[WHAT TO DO] Write out the material from the line with "This screenshot has height=868, width=1389." up to and including the line with "Action: 48,310" as a numbered list, leaving out any blank lines.

[RECORD EXCERPTS]
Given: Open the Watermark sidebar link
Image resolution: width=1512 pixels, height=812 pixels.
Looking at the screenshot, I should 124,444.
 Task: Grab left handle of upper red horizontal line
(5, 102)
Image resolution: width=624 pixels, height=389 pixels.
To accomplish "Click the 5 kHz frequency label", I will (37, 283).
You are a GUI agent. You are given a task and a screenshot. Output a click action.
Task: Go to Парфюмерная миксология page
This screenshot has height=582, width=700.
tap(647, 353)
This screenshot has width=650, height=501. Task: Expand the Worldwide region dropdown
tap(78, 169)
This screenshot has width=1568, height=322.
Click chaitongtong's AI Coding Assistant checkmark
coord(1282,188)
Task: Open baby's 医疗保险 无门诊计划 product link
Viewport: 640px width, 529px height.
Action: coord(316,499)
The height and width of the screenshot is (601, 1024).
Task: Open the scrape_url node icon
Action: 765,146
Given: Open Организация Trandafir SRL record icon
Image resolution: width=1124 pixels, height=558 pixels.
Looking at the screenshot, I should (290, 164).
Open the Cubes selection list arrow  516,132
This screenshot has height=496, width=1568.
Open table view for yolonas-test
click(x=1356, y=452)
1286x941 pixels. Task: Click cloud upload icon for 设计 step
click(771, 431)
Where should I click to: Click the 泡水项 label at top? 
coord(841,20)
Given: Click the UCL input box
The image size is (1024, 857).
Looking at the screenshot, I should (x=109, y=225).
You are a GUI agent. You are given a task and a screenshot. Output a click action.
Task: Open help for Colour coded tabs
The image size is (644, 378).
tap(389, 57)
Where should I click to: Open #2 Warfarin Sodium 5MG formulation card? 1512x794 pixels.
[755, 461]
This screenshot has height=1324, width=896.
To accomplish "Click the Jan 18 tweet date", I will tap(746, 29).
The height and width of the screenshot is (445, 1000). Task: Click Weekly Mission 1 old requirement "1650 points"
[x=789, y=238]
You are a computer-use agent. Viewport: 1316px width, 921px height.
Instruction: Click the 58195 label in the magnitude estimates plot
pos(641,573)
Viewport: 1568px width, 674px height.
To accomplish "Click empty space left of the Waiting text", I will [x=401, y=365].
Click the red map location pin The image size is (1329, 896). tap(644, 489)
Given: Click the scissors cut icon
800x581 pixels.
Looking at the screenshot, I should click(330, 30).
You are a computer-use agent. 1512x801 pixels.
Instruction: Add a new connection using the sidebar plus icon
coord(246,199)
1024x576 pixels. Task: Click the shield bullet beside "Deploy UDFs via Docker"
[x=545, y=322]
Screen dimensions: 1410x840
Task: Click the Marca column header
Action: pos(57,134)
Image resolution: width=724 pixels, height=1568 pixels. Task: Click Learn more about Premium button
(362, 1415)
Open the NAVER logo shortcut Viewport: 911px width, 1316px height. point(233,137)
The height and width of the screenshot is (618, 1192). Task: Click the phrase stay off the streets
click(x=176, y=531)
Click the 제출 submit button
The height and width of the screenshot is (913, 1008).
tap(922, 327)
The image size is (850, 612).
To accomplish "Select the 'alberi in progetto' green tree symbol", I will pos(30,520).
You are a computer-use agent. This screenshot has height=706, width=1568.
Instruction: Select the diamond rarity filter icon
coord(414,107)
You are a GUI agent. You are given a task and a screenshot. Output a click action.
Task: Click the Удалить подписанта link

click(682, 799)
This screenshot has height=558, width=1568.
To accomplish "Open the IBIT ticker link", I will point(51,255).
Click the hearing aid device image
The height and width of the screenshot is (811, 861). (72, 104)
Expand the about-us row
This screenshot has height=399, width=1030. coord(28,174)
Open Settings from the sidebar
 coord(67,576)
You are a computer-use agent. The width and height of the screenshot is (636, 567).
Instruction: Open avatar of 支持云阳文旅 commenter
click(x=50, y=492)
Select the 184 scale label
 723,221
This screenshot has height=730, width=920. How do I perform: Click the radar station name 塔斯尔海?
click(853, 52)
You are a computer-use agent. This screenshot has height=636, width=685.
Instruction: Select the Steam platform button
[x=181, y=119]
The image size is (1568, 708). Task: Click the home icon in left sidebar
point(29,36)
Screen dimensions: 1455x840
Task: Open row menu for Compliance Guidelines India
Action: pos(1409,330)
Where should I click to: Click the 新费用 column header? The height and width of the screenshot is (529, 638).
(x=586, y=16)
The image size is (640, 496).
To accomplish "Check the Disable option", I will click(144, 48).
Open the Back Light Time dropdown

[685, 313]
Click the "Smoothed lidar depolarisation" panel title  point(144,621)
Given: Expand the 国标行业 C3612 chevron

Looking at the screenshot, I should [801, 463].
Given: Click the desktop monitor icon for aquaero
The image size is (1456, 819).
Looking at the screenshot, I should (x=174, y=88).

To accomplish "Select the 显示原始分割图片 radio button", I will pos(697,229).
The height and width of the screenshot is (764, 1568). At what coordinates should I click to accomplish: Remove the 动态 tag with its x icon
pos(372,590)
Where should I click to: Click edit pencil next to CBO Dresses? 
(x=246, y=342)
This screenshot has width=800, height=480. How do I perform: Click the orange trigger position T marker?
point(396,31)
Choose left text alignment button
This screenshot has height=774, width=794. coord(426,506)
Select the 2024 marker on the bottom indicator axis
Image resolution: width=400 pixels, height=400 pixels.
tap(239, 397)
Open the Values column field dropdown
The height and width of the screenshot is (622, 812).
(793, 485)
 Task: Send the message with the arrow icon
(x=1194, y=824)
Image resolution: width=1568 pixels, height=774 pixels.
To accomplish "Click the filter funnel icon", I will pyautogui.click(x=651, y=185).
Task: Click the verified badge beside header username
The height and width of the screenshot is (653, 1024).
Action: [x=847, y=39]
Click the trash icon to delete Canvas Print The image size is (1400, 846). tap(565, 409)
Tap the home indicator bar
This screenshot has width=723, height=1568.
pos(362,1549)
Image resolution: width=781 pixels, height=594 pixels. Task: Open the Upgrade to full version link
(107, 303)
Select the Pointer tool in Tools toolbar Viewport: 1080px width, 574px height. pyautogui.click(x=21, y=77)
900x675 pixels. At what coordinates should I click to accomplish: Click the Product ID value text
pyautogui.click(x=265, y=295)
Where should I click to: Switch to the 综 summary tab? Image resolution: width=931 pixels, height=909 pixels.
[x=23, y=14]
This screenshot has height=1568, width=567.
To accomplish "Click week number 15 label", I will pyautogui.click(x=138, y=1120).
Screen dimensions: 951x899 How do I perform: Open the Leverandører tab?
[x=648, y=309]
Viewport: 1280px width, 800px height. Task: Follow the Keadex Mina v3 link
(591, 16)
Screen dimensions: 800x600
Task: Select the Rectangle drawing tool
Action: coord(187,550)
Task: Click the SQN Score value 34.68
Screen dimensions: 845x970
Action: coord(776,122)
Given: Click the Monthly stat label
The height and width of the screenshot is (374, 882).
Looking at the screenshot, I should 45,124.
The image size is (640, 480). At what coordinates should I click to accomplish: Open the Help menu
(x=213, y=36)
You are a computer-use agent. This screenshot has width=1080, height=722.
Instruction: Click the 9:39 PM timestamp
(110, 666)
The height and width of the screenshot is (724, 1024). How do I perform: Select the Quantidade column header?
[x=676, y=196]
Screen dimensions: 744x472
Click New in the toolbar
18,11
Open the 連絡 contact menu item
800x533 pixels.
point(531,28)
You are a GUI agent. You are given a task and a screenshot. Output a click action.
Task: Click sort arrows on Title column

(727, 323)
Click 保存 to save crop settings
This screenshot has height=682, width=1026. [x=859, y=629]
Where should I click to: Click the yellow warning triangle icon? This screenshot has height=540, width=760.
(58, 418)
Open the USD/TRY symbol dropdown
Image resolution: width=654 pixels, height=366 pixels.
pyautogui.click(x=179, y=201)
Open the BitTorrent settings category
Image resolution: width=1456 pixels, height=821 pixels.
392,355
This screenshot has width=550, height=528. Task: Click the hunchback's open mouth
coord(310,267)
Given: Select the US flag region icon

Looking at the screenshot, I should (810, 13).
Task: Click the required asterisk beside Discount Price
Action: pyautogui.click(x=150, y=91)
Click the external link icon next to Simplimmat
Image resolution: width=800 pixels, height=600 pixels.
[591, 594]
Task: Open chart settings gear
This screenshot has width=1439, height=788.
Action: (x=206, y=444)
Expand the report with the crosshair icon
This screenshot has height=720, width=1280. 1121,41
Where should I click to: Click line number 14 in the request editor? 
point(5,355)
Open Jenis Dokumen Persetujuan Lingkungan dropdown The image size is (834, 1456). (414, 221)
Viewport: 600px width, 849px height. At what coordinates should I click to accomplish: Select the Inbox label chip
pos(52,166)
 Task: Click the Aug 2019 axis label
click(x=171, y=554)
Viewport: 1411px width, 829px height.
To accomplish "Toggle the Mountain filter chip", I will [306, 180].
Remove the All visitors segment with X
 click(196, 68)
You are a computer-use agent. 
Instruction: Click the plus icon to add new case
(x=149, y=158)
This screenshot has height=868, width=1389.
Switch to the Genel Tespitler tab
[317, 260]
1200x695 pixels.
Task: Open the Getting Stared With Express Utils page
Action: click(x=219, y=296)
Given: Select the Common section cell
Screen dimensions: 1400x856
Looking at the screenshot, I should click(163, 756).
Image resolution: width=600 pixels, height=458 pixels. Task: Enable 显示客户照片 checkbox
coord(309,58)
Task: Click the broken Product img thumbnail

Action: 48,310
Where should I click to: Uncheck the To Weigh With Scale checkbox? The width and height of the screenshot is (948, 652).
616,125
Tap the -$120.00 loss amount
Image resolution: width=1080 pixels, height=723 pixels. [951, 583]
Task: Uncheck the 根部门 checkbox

[FINAL ANSWER]
1. This screenshot has height=868, width=1389.
2. Switch to the Genel Tespitler tab
3. [317, 260]
4. 1200x695 pixels.
5. Task: Open the Getting Stared With Express Utils page
6. Action: click(x=219, y=296)
7. Given: Select the Common section cell
8. Screen dimensions: 1400x856
9. Looking at the screenshot, I should click(163, 756).
10. Image resolution: width=600 pixels, height=458 pixels. Task: Enable 显示客户照片 checkbox
11. coord(309,58)
12. Task: Click the broken Product img thumbnail
13. Action: 48,310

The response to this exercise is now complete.